EXERCISE GOAL. Copy every one of the records below word for word, but leave out the pictures.

DATA IN THIS EXERCISE.
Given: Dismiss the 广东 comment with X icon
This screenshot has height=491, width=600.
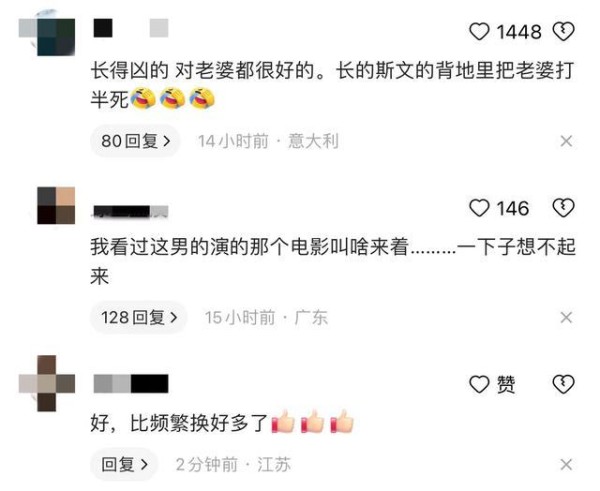Looking at the screenshot, I should point(566,317).
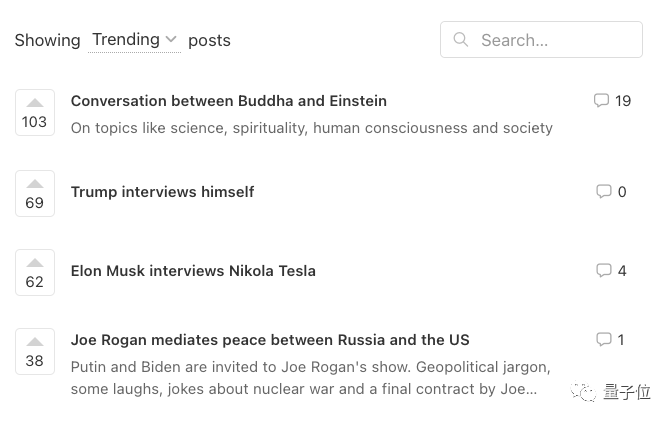
Task: Open the comments on Elon Musk post
Action: coord(611,271)
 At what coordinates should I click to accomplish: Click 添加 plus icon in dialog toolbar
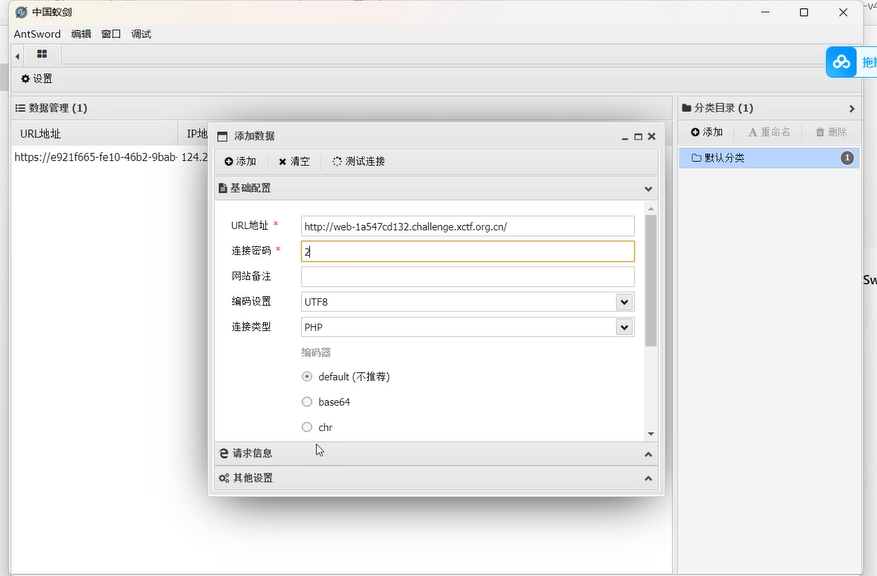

RESULT OF THIS EXERCISE.
Given: Dismiss the 广东 comment with X icon
This screenshot has height=491, width=600.
Looking at the screenshot, I should point(566,317).
Task: Open the comments on Elon Musk post
Action: coord(611,271)
 At what coordinates should I click to accomplish: Click 添加 plus icon in dialog toolbar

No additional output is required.